►
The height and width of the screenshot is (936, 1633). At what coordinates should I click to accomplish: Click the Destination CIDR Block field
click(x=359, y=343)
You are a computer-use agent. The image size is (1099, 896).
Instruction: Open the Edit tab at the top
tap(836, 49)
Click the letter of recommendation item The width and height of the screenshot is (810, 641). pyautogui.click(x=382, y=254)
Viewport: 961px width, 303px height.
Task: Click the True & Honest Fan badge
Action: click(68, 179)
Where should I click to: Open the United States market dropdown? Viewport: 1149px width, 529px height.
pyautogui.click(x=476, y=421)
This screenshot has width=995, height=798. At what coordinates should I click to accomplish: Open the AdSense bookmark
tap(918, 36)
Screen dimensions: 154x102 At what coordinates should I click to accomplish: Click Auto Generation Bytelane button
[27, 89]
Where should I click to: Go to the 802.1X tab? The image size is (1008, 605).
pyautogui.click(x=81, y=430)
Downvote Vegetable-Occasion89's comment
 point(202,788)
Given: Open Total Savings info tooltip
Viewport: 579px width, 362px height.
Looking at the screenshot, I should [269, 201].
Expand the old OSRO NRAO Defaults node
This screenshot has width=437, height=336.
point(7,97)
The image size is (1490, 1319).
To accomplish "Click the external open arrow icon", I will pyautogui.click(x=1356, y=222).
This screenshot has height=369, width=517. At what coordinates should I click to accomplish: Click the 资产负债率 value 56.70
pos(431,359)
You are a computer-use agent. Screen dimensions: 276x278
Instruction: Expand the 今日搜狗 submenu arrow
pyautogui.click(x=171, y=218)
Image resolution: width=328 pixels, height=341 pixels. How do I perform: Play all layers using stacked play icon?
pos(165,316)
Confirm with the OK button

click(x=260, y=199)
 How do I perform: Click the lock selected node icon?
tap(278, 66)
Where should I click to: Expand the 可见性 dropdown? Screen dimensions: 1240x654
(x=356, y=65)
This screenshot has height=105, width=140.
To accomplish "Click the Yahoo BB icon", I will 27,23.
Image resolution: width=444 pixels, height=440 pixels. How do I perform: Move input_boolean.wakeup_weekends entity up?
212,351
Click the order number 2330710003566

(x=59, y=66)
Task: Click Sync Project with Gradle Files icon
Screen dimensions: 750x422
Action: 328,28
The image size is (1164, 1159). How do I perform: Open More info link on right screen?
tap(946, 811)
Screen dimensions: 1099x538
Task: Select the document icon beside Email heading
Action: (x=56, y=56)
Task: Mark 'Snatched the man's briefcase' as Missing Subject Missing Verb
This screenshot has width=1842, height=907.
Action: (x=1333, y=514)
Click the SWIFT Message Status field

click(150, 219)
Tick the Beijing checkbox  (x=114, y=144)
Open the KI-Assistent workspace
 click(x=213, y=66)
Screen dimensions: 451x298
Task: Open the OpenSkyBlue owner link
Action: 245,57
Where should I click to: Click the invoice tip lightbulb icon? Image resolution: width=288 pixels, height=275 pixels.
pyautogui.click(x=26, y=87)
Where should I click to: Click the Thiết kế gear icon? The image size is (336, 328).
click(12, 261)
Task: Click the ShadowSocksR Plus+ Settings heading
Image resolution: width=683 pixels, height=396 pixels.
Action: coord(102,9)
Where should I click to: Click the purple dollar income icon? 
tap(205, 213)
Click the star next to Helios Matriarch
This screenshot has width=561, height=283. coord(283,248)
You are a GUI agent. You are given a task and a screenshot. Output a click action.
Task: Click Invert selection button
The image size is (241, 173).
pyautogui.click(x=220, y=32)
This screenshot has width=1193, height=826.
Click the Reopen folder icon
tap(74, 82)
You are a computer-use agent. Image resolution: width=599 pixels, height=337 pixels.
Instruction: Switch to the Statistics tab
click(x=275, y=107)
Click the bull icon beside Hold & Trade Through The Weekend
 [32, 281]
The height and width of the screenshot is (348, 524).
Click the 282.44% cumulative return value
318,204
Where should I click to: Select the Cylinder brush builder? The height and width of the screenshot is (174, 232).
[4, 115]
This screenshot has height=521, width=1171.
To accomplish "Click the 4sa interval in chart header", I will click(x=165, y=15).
◄
— STATED PROBLEM —
Copy the entries again, from the line with "The height and width of the screenshot is (348, 524)." through the last line of the entries, keeping every line and shifting each coordinate in the answers by -87.

— IN RESPONSE —
The height and width of the screenshot is (348, 524).
Click the 282.44% cumulative return value
231,117
Where should I click to: Select the Cylinder brush builder? The height and width of the screenshot is (174, 232).
[-83, 28]
This screenshot has height=521, width=1171.
To accomplish "Click the 4sa interval in chart header", I will click(x=78, y=-72).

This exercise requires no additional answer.